Please find each line in the records below that contains the word "under", matching case exactly, and copy those lines.

________________

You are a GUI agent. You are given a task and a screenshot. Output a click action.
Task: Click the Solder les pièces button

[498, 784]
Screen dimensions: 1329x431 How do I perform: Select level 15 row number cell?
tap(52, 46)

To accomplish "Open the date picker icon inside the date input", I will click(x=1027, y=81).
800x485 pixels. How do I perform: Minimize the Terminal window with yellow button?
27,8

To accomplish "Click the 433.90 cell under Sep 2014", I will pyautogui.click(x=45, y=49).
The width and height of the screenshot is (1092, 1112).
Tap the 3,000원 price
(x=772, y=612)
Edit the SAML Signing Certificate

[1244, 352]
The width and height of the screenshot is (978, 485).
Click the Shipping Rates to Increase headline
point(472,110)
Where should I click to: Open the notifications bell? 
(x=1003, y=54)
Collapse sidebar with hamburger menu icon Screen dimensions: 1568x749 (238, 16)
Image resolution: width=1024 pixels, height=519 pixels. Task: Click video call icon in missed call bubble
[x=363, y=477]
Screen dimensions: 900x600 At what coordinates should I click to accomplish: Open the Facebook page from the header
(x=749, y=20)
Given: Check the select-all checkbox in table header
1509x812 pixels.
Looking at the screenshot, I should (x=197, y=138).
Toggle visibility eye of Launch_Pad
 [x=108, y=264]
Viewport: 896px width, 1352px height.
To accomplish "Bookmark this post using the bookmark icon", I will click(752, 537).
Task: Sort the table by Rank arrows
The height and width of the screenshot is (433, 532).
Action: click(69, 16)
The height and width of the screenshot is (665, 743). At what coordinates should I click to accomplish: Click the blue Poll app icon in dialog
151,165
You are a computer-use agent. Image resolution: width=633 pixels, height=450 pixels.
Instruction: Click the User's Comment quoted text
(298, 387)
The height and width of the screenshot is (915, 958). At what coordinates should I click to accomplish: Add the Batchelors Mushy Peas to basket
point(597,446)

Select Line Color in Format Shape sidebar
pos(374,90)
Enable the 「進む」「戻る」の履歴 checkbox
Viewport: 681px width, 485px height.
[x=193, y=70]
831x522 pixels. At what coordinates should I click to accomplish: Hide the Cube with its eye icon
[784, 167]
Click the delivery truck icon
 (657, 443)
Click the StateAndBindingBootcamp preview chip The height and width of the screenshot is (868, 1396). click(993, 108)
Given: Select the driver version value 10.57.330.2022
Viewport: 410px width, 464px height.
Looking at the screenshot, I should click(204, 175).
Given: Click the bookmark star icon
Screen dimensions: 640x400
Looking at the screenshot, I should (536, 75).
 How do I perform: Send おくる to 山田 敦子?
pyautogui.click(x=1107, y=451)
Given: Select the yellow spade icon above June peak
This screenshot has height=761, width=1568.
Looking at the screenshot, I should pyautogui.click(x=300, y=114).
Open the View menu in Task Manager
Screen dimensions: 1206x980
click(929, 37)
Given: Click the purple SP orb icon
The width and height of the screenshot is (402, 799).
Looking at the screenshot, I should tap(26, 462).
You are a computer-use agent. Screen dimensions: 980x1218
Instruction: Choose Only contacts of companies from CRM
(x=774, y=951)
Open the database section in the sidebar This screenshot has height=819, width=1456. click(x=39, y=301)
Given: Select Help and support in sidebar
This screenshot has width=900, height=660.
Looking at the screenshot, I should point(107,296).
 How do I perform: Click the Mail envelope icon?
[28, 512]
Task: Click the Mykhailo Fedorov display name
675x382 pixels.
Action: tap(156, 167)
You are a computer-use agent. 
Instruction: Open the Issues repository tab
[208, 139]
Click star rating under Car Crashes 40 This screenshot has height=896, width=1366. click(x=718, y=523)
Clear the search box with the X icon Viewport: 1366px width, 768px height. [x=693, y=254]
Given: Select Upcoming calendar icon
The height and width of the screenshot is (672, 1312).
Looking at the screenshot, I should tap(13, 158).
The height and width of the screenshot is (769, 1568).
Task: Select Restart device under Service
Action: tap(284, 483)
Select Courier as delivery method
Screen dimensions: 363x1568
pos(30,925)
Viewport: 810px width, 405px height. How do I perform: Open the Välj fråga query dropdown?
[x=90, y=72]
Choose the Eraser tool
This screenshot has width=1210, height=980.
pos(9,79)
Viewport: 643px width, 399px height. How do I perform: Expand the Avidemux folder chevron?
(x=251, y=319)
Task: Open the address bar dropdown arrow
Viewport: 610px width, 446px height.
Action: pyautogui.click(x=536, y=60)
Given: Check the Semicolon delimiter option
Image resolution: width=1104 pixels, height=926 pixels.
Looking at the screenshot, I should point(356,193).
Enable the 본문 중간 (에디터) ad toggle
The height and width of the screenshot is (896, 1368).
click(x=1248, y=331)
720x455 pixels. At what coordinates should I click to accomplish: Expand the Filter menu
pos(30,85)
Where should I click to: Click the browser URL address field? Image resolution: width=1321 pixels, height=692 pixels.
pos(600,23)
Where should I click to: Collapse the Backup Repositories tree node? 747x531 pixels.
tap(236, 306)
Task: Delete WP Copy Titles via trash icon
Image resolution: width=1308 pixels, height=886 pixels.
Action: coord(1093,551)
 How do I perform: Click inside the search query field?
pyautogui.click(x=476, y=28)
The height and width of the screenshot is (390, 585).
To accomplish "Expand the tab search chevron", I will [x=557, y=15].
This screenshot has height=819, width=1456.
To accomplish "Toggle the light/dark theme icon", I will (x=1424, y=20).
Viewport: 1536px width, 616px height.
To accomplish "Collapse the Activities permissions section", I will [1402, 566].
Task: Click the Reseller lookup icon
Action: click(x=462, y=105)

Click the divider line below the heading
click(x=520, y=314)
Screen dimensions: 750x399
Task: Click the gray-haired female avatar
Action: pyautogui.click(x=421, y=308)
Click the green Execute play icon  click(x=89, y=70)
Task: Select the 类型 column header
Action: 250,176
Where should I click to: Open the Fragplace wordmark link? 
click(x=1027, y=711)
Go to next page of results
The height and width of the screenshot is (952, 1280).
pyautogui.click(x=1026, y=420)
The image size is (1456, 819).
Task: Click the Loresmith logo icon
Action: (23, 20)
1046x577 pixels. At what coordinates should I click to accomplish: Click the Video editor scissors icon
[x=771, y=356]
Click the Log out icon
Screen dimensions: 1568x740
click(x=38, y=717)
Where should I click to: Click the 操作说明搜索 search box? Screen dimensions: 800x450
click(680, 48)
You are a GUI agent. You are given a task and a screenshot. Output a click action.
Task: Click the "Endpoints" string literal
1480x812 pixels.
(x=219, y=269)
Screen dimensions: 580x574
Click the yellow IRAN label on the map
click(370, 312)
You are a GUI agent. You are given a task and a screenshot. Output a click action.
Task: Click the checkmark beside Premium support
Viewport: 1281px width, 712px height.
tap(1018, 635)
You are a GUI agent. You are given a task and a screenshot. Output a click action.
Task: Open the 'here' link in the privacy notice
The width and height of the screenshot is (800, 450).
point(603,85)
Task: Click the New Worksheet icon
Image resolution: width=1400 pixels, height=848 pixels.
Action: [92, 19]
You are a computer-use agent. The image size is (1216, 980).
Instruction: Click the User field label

________________

THE SOLUTION:
To accomplish "Click the 433.90 cell under Sep 2014", I will pyautogui.click(x=45, y=49).
Click star rating under Car Crashes 40 This screenshot has height=896, width=1366. click(x=718, y=523)
Task: Select Restart device under Service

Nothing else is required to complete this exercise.